When things get rough, you can only fight fire with fire.

As such, China has devised the perfect plan to deal with a swarm of crop-eating pests: hungry ducks.

Duck power

The ducks are ready.
According to a report by Bloomberg, Chinese duck squads will be deployed to Pakistan to fight a swarm of crop-eating locusts that threaten regional food security.
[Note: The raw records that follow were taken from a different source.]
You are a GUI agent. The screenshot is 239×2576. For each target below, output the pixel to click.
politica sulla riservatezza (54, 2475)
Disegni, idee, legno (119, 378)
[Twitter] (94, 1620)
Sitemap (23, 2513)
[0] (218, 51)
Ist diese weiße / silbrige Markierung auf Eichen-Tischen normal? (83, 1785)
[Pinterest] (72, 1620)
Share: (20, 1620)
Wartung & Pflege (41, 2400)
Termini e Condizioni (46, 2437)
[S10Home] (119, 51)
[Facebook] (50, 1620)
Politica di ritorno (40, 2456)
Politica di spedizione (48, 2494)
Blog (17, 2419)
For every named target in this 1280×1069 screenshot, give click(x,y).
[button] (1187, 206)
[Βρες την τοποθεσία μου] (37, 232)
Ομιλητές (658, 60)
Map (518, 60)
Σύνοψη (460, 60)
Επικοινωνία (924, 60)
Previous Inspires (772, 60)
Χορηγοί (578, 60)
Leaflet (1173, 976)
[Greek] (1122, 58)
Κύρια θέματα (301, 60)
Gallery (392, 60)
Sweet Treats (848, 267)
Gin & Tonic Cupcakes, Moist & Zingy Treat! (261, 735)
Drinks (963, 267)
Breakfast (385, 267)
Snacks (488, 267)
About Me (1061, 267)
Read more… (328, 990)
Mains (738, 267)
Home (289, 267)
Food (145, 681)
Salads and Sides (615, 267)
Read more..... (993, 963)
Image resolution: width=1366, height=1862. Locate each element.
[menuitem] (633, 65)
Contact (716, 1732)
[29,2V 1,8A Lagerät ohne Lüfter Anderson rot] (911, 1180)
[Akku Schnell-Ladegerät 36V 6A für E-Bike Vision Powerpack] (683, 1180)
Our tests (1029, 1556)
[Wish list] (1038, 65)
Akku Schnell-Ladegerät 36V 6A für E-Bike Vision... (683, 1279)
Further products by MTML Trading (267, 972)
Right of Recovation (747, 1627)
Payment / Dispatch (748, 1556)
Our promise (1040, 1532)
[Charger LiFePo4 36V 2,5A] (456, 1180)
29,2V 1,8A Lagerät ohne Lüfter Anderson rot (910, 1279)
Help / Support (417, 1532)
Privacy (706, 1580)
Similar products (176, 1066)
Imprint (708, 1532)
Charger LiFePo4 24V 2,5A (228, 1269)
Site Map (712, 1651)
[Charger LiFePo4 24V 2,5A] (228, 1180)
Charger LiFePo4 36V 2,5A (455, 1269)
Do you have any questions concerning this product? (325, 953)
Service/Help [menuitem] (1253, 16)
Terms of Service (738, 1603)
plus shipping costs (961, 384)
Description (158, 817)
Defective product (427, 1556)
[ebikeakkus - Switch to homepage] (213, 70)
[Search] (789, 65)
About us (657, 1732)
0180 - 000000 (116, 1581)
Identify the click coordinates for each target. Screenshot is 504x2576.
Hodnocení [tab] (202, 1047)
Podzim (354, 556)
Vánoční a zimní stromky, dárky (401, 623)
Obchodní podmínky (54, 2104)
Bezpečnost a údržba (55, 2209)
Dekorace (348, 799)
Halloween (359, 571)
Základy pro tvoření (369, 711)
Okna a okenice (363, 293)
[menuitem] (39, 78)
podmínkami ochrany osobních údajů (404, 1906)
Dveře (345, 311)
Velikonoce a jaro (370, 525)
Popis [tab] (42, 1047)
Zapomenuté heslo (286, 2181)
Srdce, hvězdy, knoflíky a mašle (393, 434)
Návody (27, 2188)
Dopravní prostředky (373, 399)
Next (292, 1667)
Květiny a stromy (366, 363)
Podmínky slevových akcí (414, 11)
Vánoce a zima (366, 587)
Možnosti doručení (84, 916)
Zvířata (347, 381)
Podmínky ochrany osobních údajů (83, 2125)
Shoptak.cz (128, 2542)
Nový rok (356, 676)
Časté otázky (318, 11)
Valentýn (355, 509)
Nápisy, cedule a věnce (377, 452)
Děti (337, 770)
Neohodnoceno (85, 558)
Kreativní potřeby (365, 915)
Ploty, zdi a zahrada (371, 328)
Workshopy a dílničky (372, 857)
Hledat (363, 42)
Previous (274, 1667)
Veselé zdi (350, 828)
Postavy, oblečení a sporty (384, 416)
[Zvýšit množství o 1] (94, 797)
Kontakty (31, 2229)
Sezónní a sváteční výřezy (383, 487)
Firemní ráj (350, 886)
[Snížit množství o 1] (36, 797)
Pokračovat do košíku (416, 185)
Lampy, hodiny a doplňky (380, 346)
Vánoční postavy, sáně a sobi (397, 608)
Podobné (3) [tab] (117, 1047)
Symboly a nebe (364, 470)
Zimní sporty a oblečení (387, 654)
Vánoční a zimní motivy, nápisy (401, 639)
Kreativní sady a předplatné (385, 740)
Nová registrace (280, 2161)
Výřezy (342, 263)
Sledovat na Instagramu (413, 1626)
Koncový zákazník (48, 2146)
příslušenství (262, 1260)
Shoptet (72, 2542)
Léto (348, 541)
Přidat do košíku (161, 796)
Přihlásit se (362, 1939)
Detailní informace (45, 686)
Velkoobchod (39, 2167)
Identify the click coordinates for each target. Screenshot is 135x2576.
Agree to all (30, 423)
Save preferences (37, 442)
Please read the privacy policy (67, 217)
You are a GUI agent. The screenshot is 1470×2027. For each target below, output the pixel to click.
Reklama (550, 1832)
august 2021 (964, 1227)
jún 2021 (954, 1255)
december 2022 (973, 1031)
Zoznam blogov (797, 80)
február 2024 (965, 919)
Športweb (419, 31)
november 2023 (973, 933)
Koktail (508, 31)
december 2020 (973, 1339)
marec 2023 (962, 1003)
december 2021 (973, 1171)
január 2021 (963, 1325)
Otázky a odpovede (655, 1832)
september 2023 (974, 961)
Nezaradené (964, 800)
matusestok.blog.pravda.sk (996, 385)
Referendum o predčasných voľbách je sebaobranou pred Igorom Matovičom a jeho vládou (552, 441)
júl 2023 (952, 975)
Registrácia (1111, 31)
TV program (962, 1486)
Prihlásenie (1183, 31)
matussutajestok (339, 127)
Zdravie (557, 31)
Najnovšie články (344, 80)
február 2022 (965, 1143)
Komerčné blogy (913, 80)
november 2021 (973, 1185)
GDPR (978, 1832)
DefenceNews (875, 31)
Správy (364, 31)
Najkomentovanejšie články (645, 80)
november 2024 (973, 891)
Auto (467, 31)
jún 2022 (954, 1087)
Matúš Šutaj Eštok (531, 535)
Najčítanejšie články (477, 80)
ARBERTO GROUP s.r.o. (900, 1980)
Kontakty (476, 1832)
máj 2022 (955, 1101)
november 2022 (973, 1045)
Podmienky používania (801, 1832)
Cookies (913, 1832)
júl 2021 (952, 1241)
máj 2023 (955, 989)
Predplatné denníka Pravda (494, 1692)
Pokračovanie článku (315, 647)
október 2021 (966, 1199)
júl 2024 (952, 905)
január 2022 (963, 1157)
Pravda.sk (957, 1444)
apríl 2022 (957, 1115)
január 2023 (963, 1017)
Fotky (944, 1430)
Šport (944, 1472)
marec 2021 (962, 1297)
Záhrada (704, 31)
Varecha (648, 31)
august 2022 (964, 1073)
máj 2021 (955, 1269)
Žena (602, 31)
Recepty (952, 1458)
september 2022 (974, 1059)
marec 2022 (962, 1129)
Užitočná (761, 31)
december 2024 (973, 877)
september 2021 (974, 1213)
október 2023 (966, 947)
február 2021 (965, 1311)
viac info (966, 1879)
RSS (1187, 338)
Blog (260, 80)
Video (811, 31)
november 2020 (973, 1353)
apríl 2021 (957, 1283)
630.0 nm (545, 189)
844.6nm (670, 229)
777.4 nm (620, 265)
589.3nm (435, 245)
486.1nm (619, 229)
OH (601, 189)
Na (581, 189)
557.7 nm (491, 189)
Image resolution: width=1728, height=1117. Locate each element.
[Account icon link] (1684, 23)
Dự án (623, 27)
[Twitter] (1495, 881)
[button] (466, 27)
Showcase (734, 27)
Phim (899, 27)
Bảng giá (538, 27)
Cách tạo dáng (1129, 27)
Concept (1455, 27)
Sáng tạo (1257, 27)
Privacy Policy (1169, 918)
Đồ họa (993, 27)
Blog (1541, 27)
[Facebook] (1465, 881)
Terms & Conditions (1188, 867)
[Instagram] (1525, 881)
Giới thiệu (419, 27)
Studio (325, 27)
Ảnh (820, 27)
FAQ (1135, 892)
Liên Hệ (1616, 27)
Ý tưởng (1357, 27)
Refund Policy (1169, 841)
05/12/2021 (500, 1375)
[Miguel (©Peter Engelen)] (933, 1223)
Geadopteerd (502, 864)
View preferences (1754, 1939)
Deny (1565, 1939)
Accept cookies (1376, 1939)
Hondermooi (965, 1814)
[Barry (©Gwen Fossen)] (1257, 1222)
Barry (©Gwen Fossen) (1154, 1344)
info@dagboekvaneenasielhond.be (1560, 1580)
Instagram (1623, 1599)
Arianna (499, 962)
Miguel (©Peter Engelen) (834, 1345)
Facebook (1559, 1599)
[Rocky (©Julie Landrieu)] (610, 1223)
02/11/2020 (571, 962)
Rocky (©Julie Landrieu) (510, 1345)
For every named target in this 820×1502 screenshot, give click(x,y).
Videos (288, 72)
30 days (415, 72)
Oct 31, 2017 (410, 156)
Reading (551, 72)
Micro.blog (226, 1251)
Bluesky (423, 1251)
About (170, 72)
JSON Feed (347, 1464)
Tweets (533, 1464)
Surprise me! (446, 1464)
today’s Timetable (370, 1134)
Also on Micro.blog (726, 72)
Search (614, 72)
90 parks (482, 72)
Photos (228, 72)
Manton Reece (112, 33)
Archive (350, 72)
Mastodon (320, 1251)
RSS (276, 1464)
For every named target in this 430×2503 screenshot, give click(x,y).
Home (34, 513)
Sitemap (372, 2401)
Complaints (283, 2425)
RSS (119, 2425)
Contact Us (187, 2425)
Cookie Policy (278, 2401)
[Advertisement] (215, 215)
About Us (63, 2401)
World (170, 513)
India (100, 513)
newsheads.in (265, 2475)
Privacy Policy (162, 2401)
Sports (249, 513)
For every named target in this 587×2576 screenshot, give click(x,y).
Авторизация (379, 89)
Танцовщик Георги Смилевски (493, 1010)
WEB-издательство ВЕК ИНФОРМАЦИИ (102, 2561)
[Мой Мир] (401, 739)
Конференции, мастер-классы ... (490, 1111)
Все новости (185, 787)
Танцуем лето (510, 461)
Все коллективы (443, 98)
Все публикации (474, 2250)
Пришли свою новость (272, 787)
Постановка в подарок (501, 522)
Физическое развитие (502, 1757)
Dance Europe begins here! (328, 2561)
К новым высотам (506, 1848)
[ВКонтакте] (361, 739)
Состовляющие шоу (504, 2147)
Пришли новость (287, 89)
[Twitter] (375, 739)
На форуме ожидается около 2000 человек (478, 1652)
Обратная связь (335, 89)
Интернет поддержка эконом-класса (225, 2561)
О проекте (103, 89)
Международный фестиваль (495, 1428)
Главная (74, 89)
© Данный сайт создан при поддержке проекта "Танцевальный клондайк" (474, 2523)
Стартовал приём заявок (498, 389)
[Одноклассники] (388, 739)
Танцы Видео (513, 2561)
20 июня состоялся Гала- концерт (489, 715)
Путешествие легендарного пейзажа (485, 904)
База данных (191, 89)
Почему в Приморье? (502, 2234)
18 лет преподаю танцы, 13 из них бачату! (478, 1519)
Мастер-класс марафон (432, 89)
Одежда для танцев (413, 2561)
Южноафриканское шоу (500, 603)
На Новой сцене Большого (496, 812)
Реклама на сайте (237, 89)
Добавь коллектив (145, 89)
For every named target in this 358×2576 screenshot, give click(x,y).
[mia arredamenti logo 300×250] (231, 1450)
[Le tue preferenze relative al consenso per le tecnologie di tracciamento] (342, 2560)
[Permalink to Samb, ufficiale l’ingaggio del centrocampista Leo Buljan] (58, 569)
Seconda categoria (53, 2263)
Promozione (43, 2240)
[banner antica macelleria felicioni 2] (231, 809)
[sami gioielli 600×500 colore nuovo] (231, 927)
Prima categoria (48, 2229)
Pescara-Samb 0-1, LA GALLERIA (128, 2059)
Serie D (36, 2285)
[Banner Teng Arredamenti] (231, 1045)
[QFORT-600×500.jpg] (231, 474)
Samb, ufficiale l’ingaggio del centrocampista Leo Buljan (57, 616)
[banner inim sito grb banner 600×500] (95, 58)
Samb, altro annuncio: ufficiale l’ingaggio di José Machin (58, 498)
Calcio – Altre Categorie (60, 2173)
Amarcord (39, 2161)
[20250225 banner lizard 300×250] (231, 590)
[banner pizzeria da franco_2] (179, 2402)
The report said at least 100,000 ducks are expected to be sent to Pakistan to overcome the problem.

Quoting a senior researcher with the Zhejiang Academy of Agricultural Sciences Lu Lizhi, the report said ducks are “biological weapons” and can be more effective in dealing with the problem than pesticide.

“One duck is able to eat more than 200 locusts a day.”


However, before deploying the ducks, a trial will be conducted in China to measure the method’s effectiveness.

But based on the previous time ducks were sent in to exterminate the pests, the experiment could very well bear fruit: almost twenty years ago, thousands of ducks were sent to Xinjiang in western China to eat locusts.

The locusts are a big nuisance.
Swarms of desert locusts have been destroying crops from eastern Africa to South Asia at a rapid pace, prompting an emergency response.

Last month, Pakistan declared a state of emergency because of the locust plague.

Let's just hope the locusts don't invade Malaysia.